The signs, wrote Abdulrazaq, are there: the Islamic republic, too, was born amidst a revolution guided by a “distorted vision of Islam,” before evolving into a real state. Violence, terrorism, and war drive the Iranian Revolutionary Guards Force (IRGC) just as they do IS – with the ties between Sunni and Shi’a terror groups cutting across “apostate” sectarian lines.

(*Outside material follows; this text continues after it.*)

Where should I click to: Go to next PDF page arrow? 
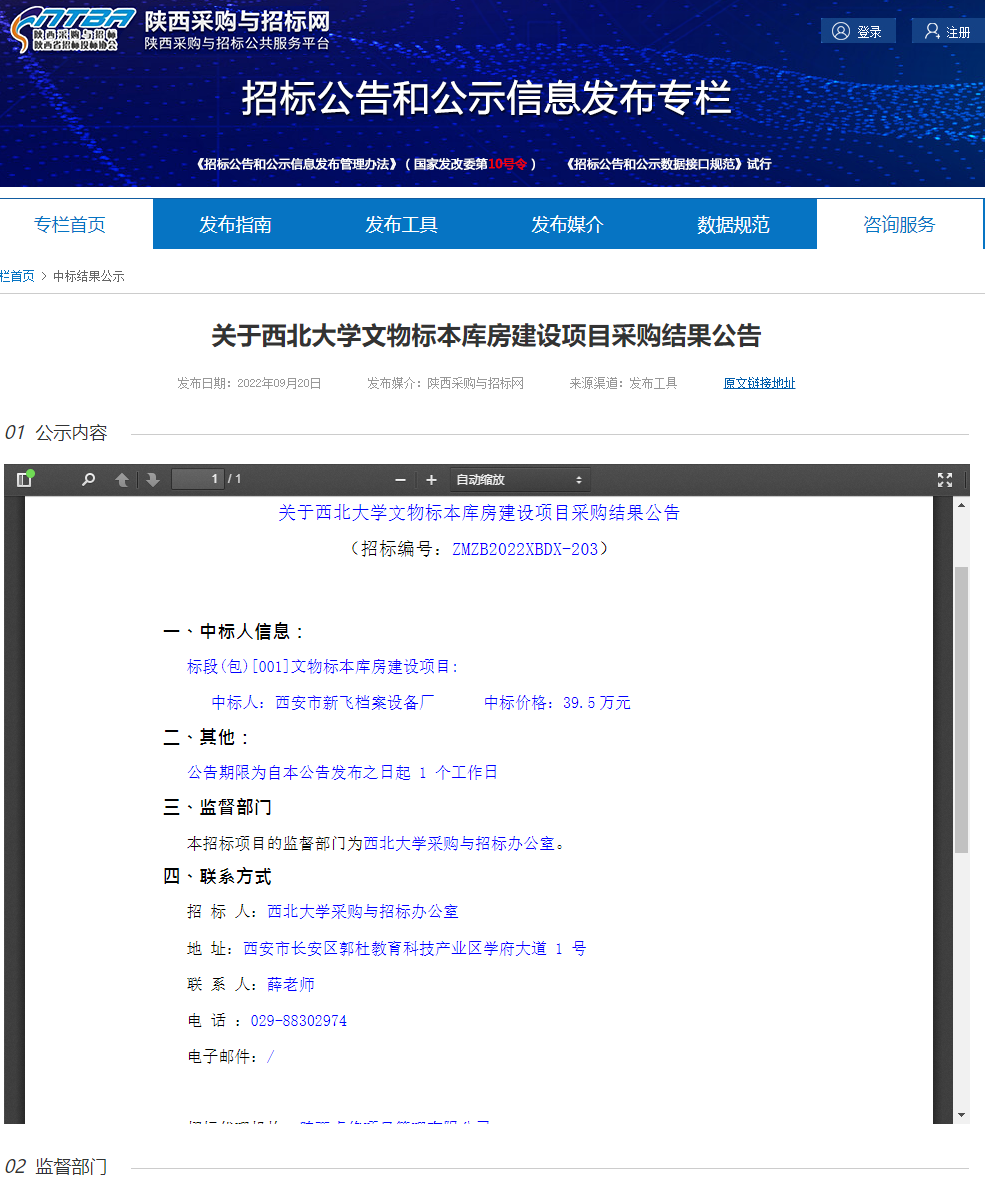click(153, 480)
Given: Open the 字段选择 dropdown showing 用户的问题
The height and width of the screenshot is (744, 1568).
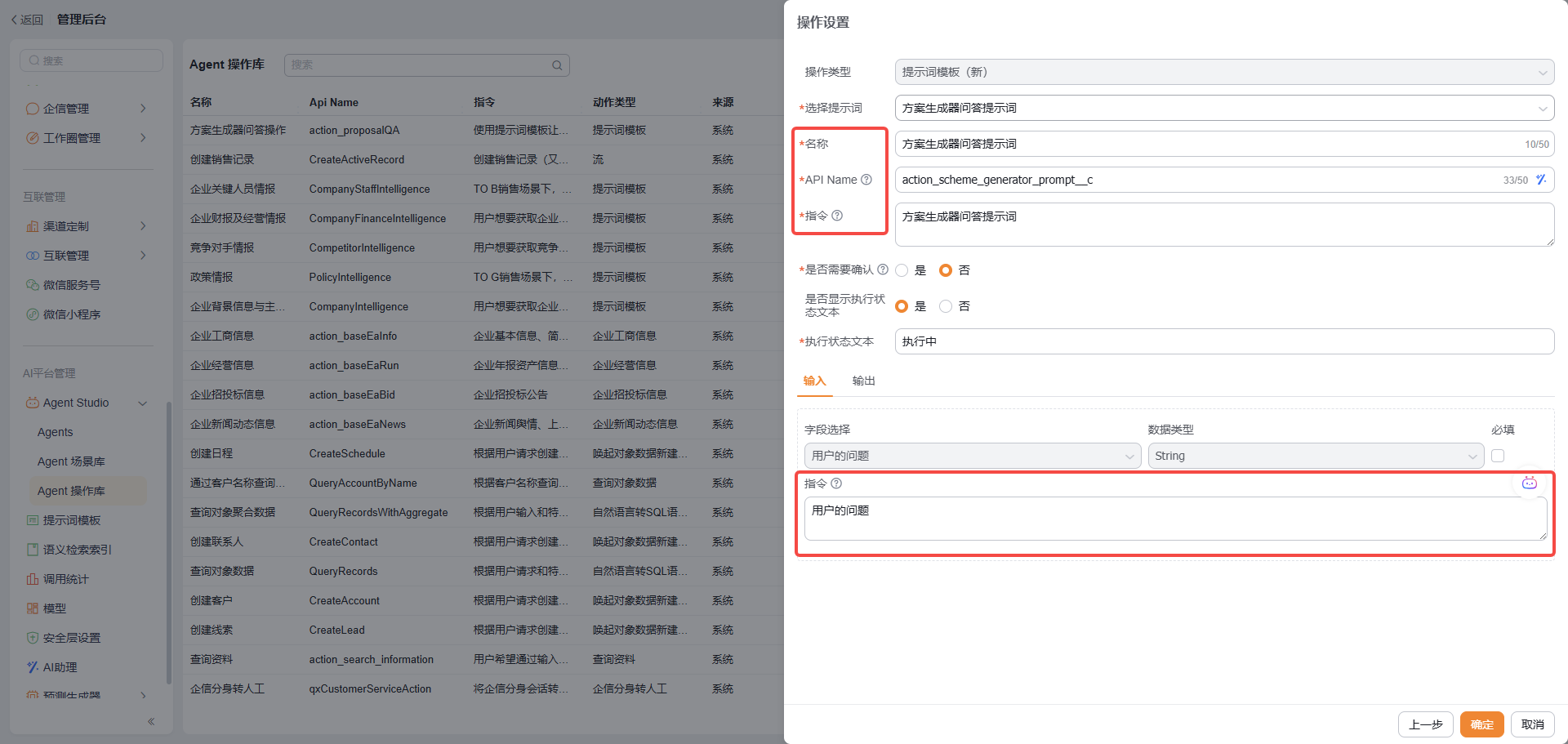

And clearly, both Iran and the Islamic State have a blatant disregard for human rights, including women’s rights, children’s rights, minority rights, and more.
Building on Abdulrazaq’s observations, Foreign Policy’s Raymond Tanter suggested at the beginning of July that al-Qaeda and the Islamic State should be understood as “protégées of Iran, rather than merely its rivals.” Citing evidence that al-Qaeda was trained in suicide bombing by Tehran, as well as Iran’s nurturing of the Islamic State to prop up Syrian President Bashar Assad, Tanter highlighted the link, cooperation, and mutual dependence between these supposed religious and ideological “mortal enemies,” concluding that they share common Islamist roots, as well as a distorted, militant, “apocalyptic vision of Islam.” Perhaps this is a challenge to the “conventional wisdom” in the media (no doubt encouraged by Iran) that Iran and the Islamic State are ideological opponents.